Bayesian Based Comment Spam Defending Tool
Dhinaharan Nagamalai, Beatrice Cynthia Dhinakaran, Jae Kwang Lee

TL;DR
This paper presents a Bayesian algorithm-based software tool designed to detect and prevent comment spam in blogs by calculating the probability of spam based on comment content, effectively reducing unwanted comments and bandwidth usage.
Contribution
The paper introduces a novel Bayesian spam filtering tool specifically for blog comments, demonstrating its effectiveness through experimental results.
Findings
The Bayesian tool accurately identifies spam comments.

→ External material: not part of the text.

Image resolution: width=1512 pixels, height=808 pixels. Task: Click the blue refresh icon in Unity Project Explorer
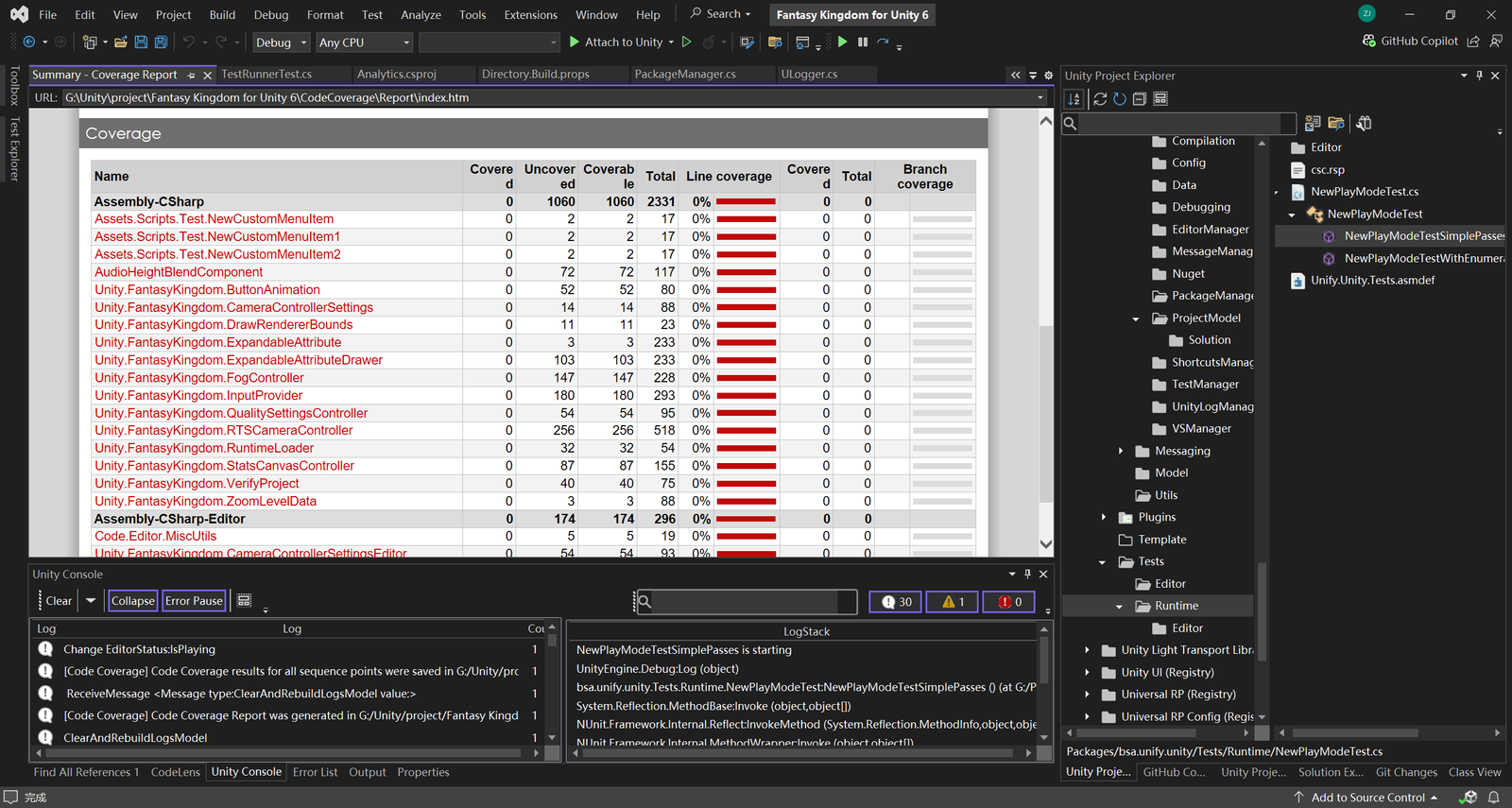(1120, 99)
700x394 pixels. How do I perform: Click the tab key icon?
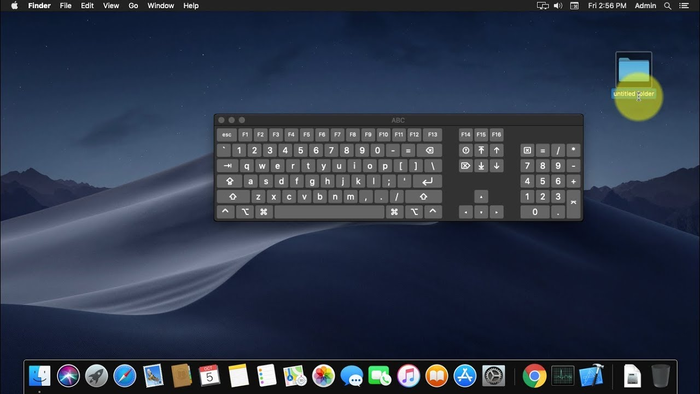point(228,166)

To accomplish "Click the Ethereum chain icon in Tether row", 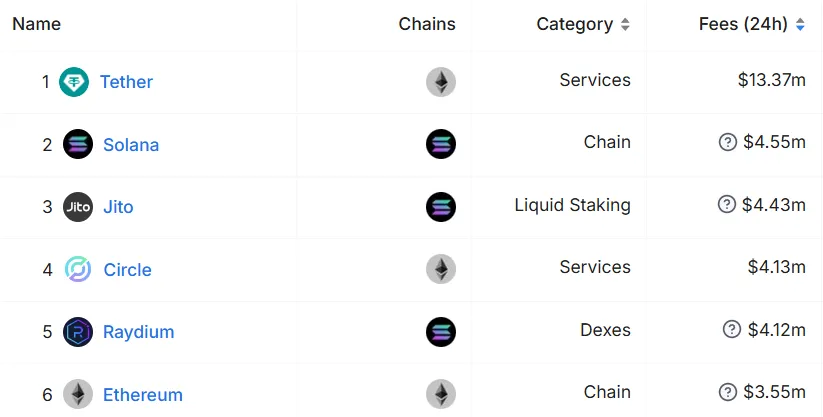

The tool reduces bandwidth consumption caused by spam.
Experimental results confirm the tool's effectiveness.
Abstract
Spam messes up user's inbox, consumes network resources and spread worms and viruses. Spam is flooding of unsolicited, unwanted e mail. Spam in blogs is called blog spam or comment spam.It is done by posting comments or flooding spams to the services such as blogs, forums,news,email archives and guestbooks. Blog spams generally appears on guestbooks or comment pages where spammers fill a comment box with spam words. In addition to wasting user's time with unwanted comments, spam also consumes a lot of bandwidth. In this paper, we propose a software tool to prevent such blog spams by using Bayesian Algorithm based technique. It is derived from Bayes' Theorem. It gives an output which has a probability that any comment is spam, given that it has certain words in it. With using our past entries and a comment entry, this value is obtained and compared with a threshold value to find if it…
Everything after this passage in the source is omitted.